4.3.1 Adipose tissue-derived inflammatory factors

During obesity, as adipose tissue volume increases, localized hypoxia develops. Under this hypoxic and high-fat dietary environment, adipose tissue exhibits significant immune cell infiltration (macrophages, T cells) accompanied by characteristic phenotypic shifts (23): Macrophages polarize from the anti-inflammatory M2 phenotype toward the pro-inflammatory M1 phenotype, while T cells differentiate toward the type 1 helper T cell (Th1) subset rather than the type 2 helper T cell (Th2) subset (24, 25). Notably, endocrine dysregulation in obesity further fuels inflammation. Elevated LEP and APN deficiency enhance Th1 pro-inflammatory effects and M1 macrophage activity (26, 27). These immune cells promote IFN-γ, TNF-α, and IL-12 secretion via the TLR4/NF-κB pathway. These cytokines further drive immune cell phenotype shifts, establishing chronic low-grade inflammation (28). As confirmed by Frank M Schmid’s research (29), levels of IL-5, IL-10, IL-12, IL-13, and IFN-γ are significantly elevated in both generalized and abdominal obesity.

Local hypoxia during adipocyte hypertrophy also induces endoplasmic reticulum stress (ERS) (30). ERS triggers a complex adaptive response known as the unfolded protein response (UPR) (31). The standard UPR comprises three branches mediated by three transmembrane proteins on the ER: protein kinase R-like endoplasmic reticulum kinase (PERK), inositol-requiring enzyme 1 (IRE1), and transcription factor 6 (ATF6). These pathways activate inflammatory signaling, including JNK, IKK, and NF-κB, leading to increased expression of inflammatory cytokines (32, 33).

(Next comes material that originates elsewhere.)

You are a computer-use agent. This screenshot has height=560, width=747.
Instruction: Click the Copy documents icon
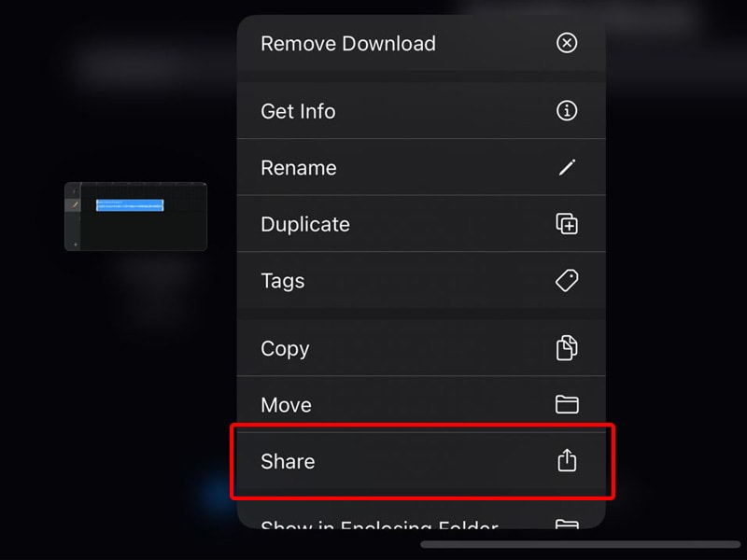(x=567, y=348)
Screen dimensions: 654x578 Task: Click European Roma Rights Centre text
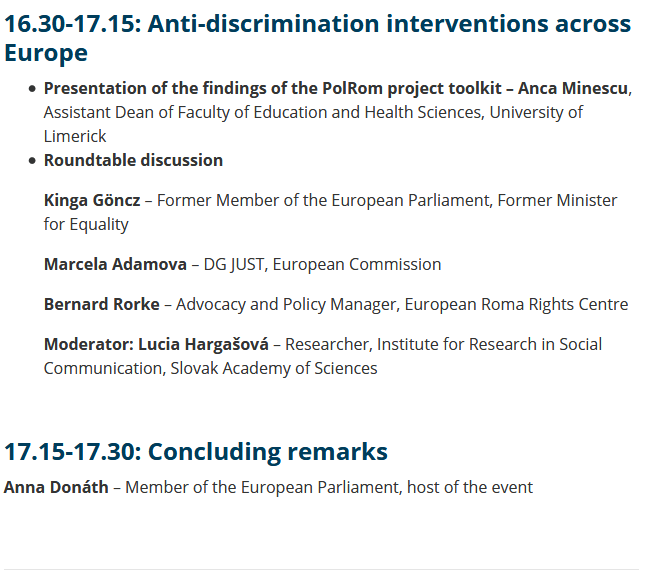click(516, 304)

4.3.2 Cytokine-mediated ROS generation and OS

Inflammatory cytokines promote ROS production through multiple pathways (34). IL-1β activates the p38 mitogen-activated protein kinase (p38/MAPK) pathway, which plays a crucial role in OS and inflammatory responses. The activated p38/MAPK induce neutrophils to release superoxide anions, thereby increasing the generation of ROS. Proinflammatory cytokines (IL-1β, IL-6, TNF-α) further recruit ROS-producing neutrophils, amplifying inflammation (35).

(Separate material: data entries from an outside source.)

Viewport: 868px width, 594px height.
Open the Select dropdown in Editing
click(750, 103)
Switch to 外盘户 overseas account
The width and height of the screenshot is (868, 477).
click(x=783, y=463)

ROS activate the NLRP3 inflammasome (36), a multiprotein complex in innate immunity. NLRP3 activation promotes caspase-1 maturation, which processes pro-IL-1β and pro-IL-18 into active forms (37). Under OS, excessive ROS also trigger release of inflammatory cytokines and transcription factors, establishing a positive feedback loop that perpetuates both OS and inflammation (38).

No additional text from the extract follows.